The community generation is how we describe what are otherwise known as Digital Natives
Commentators have noted his tendency to use "We" far more often than first ("I")or second person ("You" pronouns, often with only minimal understanding of what is at stake in this language choice. Some of this no doubt emerges from Obama's experience as a community organizer, a very different role from Hillary Clinton's early experiences as a litigator or legal council for nonprofit organizations. Obama has constructed not so much a campaign as a movement.
And this is a very interesting insight, movements engage people around higher order ideals and beliefs, it asks people to become self motivated. Barak Obama understands that people want to be part of the process. It’s the end of retail politics and the green shoots of networked politics premised upon engagement.
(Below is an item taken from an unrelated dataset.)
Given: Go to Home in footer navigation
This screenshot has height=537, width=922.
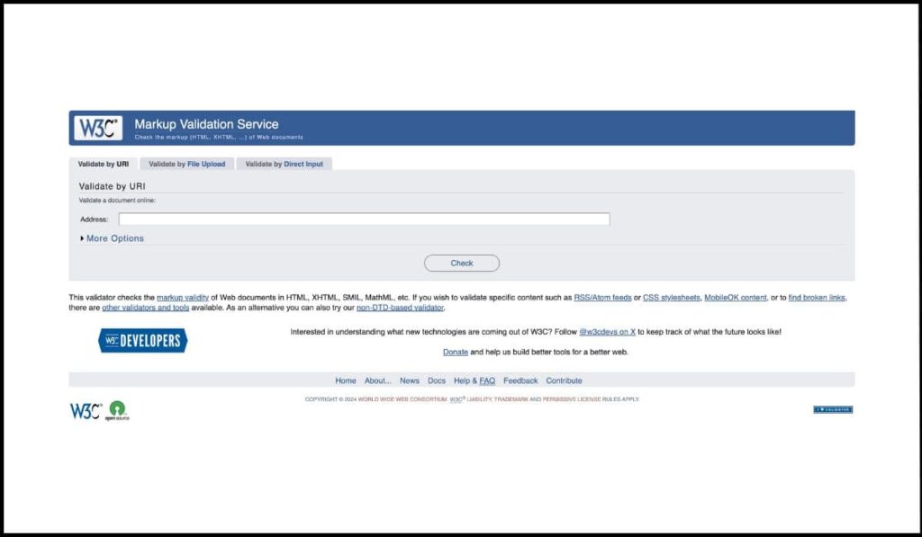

Yes you can write your own profile
Yes you can supporters near you
Yes you can plan and attend events
Yes you can network with your friends
Yes can become a fundraiser
Yes you can write your own blog
Barak Obama is saying yes you can be part of this, you can be part of history.
You see people embrace what they create.
There is a sharp contrast to be drawn here with the ways that Bill Clinton changed the language of American politics a decade ago when he embraced the informality and intimacy of the town hall meeting, stepping to the edge of the stage to get as close to the voter as possible, repeating their name as part of his responses, trying to forge links between his experience and theirs, and channeling their pain as he offered a more empathic version of old style policy wonkism. Clinton was praised for embracing and incorporating his questioners into the discourse of the campaign. Yet, the Clinton approach still was very much focused on the connections between the politician and the voters as individuals ("I feel your pain") and the recognition of a still tangible division between the two. This can be seen as the last gasp of a broadcast era model of the American public.
What Obama embodies is something different -- a networked model of the relations amongst all of us who are involved in the process of transforming American society. The differences between Obama and Clinton have less to do with issues of policy but rather differences in process, in notions of governance, in cultural style, though the subtle differences in policy may reflect differences on these other levels, as when Clinton wants to require everyone to buy health insurance (top-down) and Obama seeks to make insurance accessible to everyone (bottom up). Those of us who are passionate about Obama (and yes, I'm an Obama boy) are responding to an alternative vision of the country -- one based less on fragmentation around identity politics or partisan differences than one which values diversity of perspectives as opening up the possibility of refining our collective organization and enabling us to solve problems together which defeat us as individuals.
Henry goes on
When I first heard the " Yes We Can " speech, I was struck by the ways that Obama was linking his campaign to a range of other historic struggles for social justice, most of which are better captured by the image of bottom-up movements rather than top-down campaigns. (These aspects are accented even more fully in the Black Eye Peas music video, where Obama's lone voice is expanded through a singing chorus.) I was impressed with how he integrated those various fights together to offer a shared vision of America's past and future, breaking out of the more fragmented understanding of these incidents within different chapters of the history of specific minority groups. In many ways, his language recalls that of Walt Whitman whose Leaves of Grass sought to develop a synthetic construction of what America was like as a nation, linking together a range of individual experiences, memories, perspectives, sense impressions, to create a vision of the nation as one big organism.